*ABOUT THIS EXERCISE*
Print the stretch of the appellate opinion from "At trial, the" through "from the defendant]." word for word.

*SUPPLIED PASSAGE*
▶

NUMBER 13-13-00089-CR
COURT OF APPEALS
THIRTEENTH DISTRICT OF TEXAS
CORPUS CHRISTI – EDINBURG
JORGE MAXIMO ESPINOZA, Appellant,
v.
THE STATE OF TEXAS, Appellee.
On appeal from the 430th District Court
of Hidalgo County, Texas.
MEMORANDUM OPINION
Before Chief Justice Valdez and Justices Perkes and Longoria
Memorandum Opinion by Justice Longoria
By one issue, appellant Jorge Maximo Espinoza appeals his conviction for
continuous sexual abuse of a young child. See TEX. PENAL CODE ANN. § 21.02 (West,
Westlaw through 2013 3d C.S.). Appellant argues the trial court violated his Sixth
Amendment right to confront his accuser by allowing the complainant to testify through
closed-circuit television (CCTV). We affirm the trial court’s judgment.
I. BACKGROUND
The State alleged in the indictment that appellant sexually abused A.S.1 the minor
complainant in this case, over a period, “that was 30 or more days in duration, to-wit: from
on or about the 11th day of November, 2008 to on or about the 15th day of November,
2011.”
At trial, the State attempted to have A.S. testify in open court with appellant
present. The trial court summarized his observation of how the child reacted:
She testified in front of me [the trial court]. She testified in front of me and I
saw her, and she was two feet away from me, totally traumatized, couldn’t
answer any questions, was covering her face, and did not want to see the
defendant, told the interpreter that she was afraid of the defendant. Based
upon that—based upon those findings that I’m making at this time, that’s
when the Court made the decision that there was an adequate showing of
necessity [for the physical separation of the child from the defendant].

◀

(Collected data)
▶

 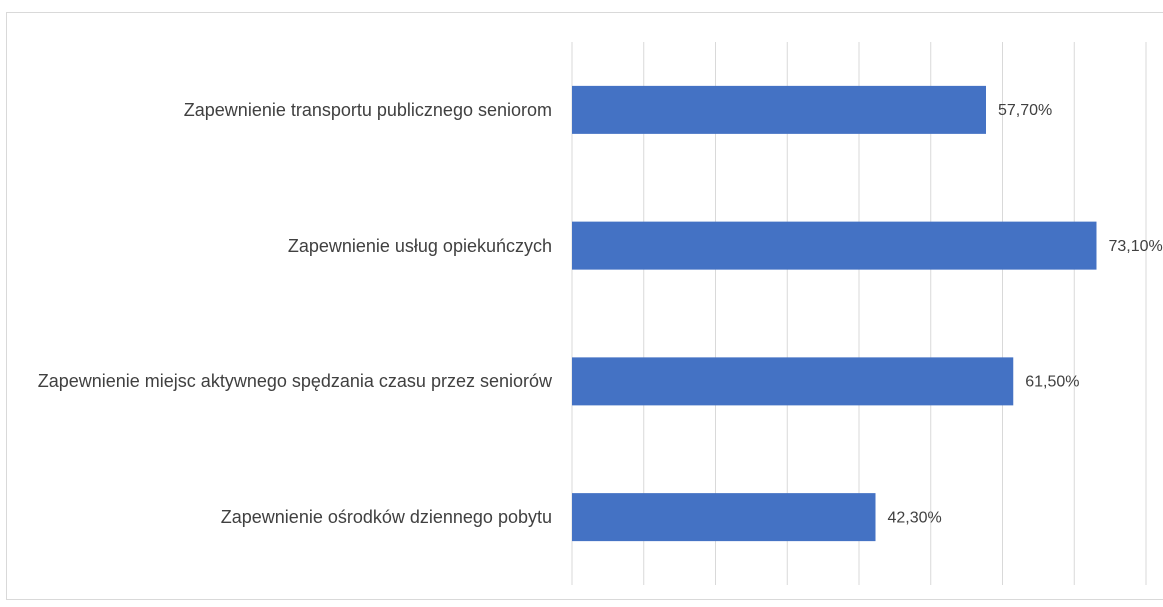 I want to click on value-label: 61,50%, so click(x=1052, y=382).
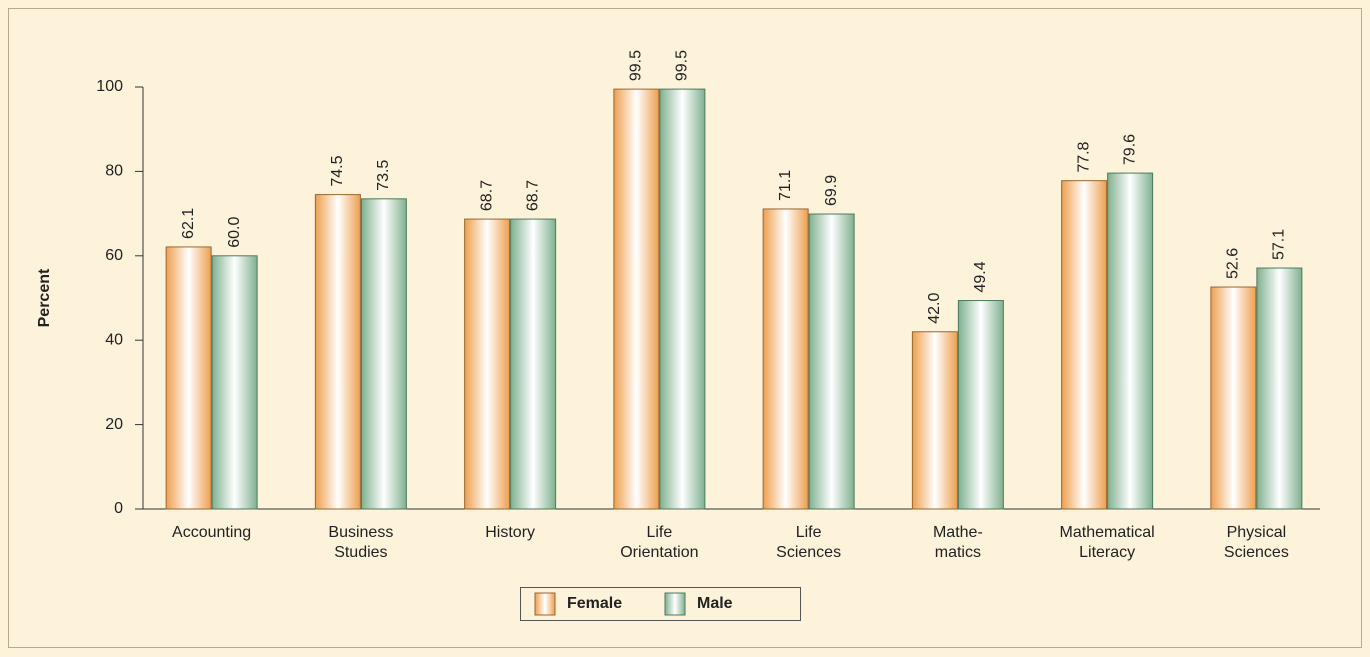 This screenshot has width=1370, height=657. What do you see at coordinates (660, 604) in the screenshot?
I see `legend-box` at bounding box center [660, 604].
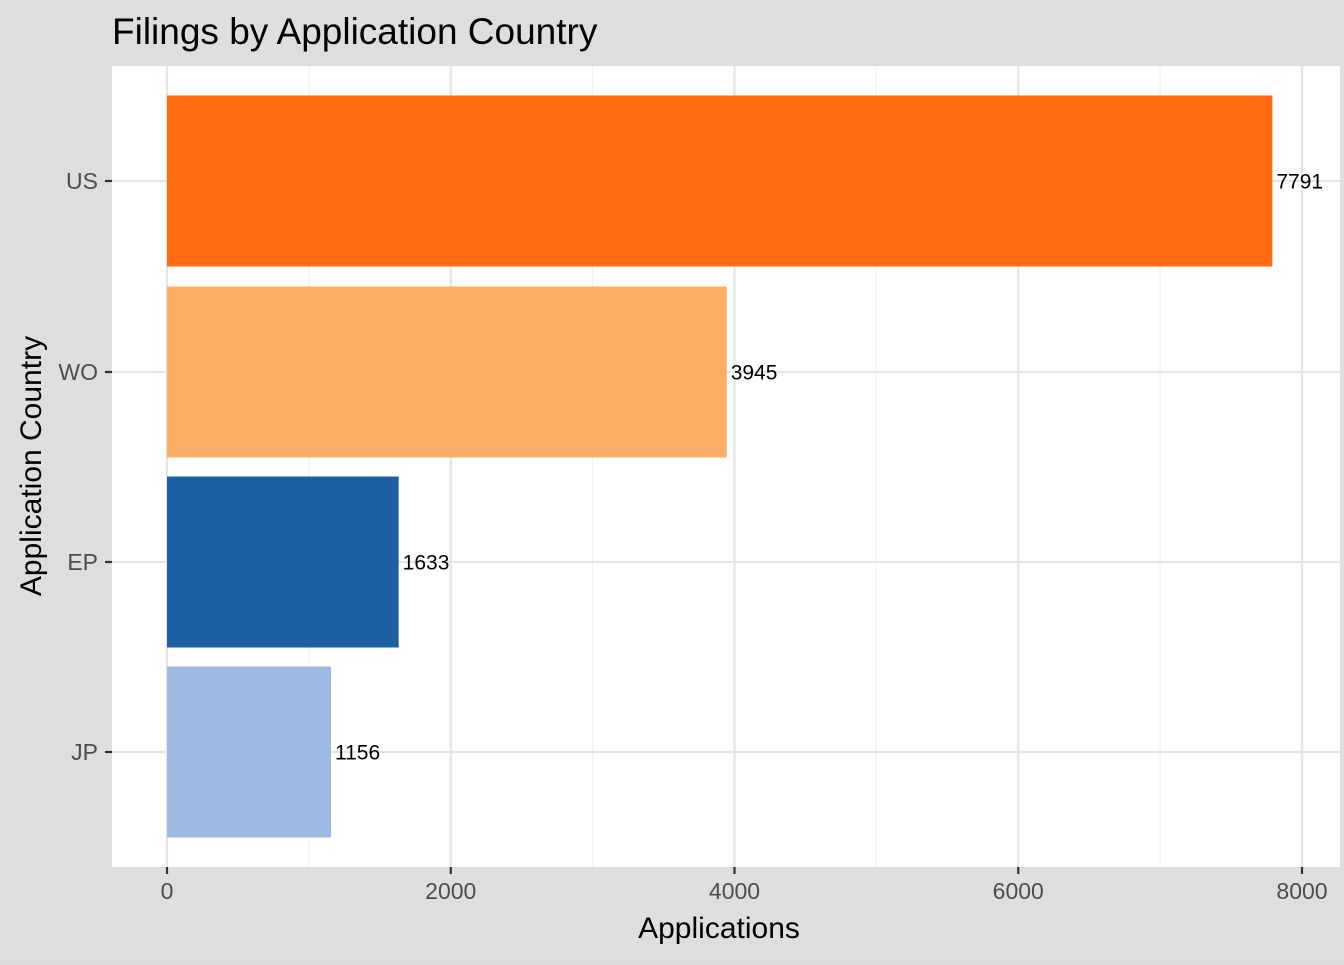 This screenshot has width=1344, height=965. What do you see at coordinates (450, 891) in the screenshot?
I see `x-tick-label: 2000` at bounding box center [450, 891].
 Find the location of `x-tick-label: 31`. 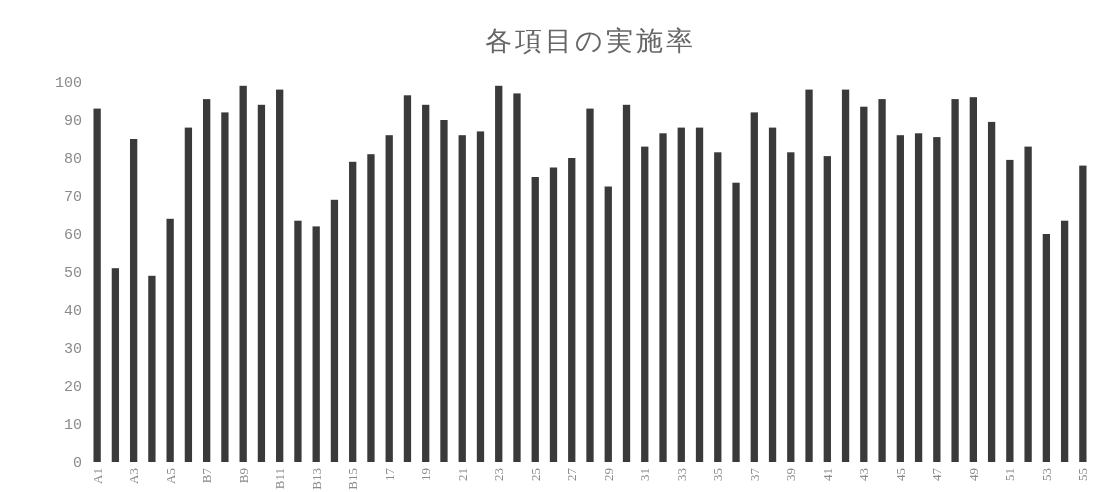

◀

*TASK ANSWER*
At trial, the State attempted to have A.S. testify in open court with appellant
present. The trial court summarized his observation of how the child reacted:
She testified in front of me [the trial court]. She testified in front of me and I
saw her, and she was two feet away from me, totally traumatized, couldn’t
answer any questions, was covering her face, and did not want to see the
defendant, told the interpreter that she was afraid of the defendant. Based
upon that—based upon those findings that I’m making at this time, that’s
when the Court made the decision that there was an adequate showing of
necessity [for the physical separation of the child from the defendant].